Structural studies on the effect of the missense variants were performed using Pymol (http://pymol.sourceforge.net/ Accessed 16 January 2012) and WinCoot [61]. For the p.A298T in the EC2 domain, we used the scaffold of the crystal structure of the corresponding human wild-type E-cadherin protein (PDB code: 2O72) [25] For the two missense variants (p.T470I and p.A592T located in EC3 and EC4, respectively), we used the murine crystallized sequence (PDB code: 3Q2V) [62].
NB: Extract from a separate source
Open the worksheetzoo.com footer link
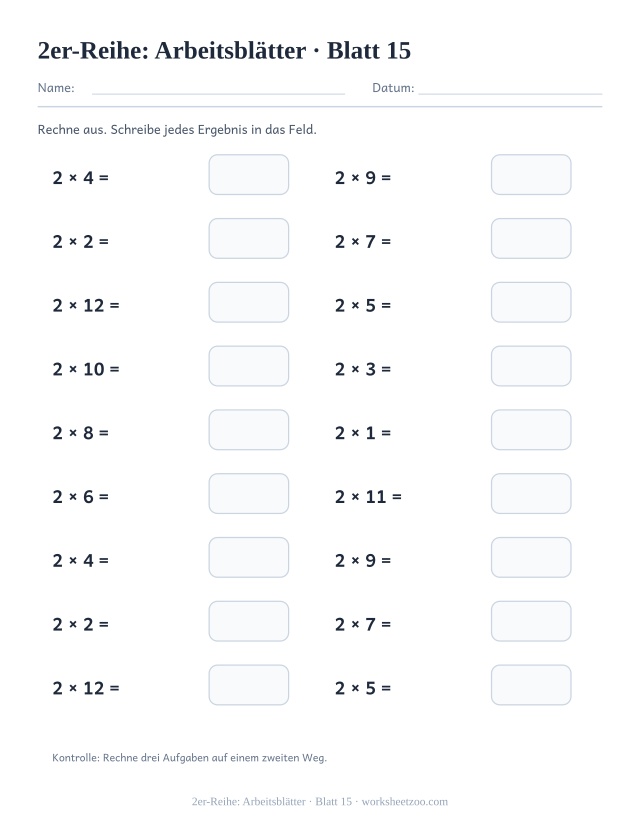404,802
To test a prediction value of the phenotypic effect of the genetic mutations, an in silico analysis was performed using the SIFT (Sorting Intolerant From Tolerant, http://sift.jcvi.org/ Accessed 21 April 2011) algorithm [63] and the polymorphism phenotyping Polyphen-2 tool (http://genetics.bwh.harvard.edu/pph2/ Accessed September 1, 2011). E-cadherin protein sequence (GI: 31073) was used for alignment comparisons and only mutations with a score below 0.05 were considered to be intolerant for SIFT. The A8K1U7_HUMAN feature (UniProtKB/TrEMBL) was used with the Polyphen tool.
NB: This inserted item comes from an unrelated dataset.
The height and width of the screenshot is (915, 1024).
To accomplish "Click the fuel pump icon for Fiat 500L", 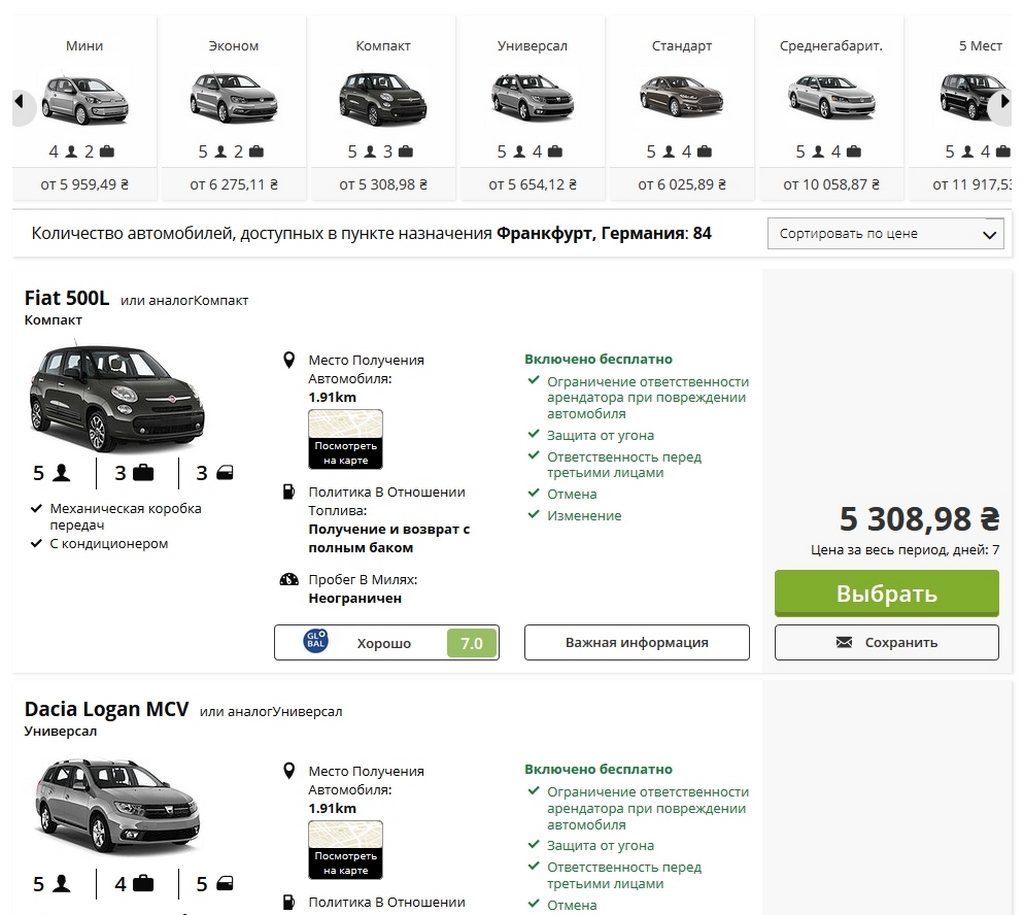I will [x=289, y=492].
Cell lines and relative quantitative real-time RT-PCR

Lymphoblastoid cell line (LCLs) from four subjects (GC S10, FDR S97, BD189 and BD190) were generated by in vitro immortalisation of B cells with the B.95.8 Epstein-Barr virus isolate [64]. Cell lines were cultured in RPMI-1640, containing 10% heat-inactivated FBS (Gibco-BRL, Gaithersburg, MD, USA), 2 mmol/l L-glutamine, 100 mg/ml streptomycin, and 100 IU/mL penicillin (Sigma-Aldrich, St. Louis, MO, USA) and maintained at 37°C in 5% CO2. LCLs were generated from the seeding of 2,5×106 PBMC. About 8 million of cells were harvested for each sample after immortalization. Total RNA was isolated and used to synthesize cDNA, as described above. Relative quantitative real-time RT-PCR for E-cadherin expression was performed with 2X SYBR Green Master Mix (Applied Biosystems) using a 7500 Real Time PCR system (Applied Biosystems). Primers (set ii) and amplification were as described above. The Ex10-13 product determined the wild-type E-cadherin transcription level. Normalisation of RT-PCR products was determined using the Pfaffl method with β-actin (ACTB) (FP: 5′-GACCCAGATCATGTTTGAGA-3′; RP: 5′-GACTCCATGCCCAGGAAG-3′) as the endogenous control and BD S189 as the reference sample. All experiments were run in triplicate and the mean values were used to calculate E-cadherin mRNA expression.

Statistical analysis

Results obtained in triplicate were expressed as the mean ± SD. Differences between groups were determined by unpaired t-tests. A p-value of less than 0.05 was considered significant.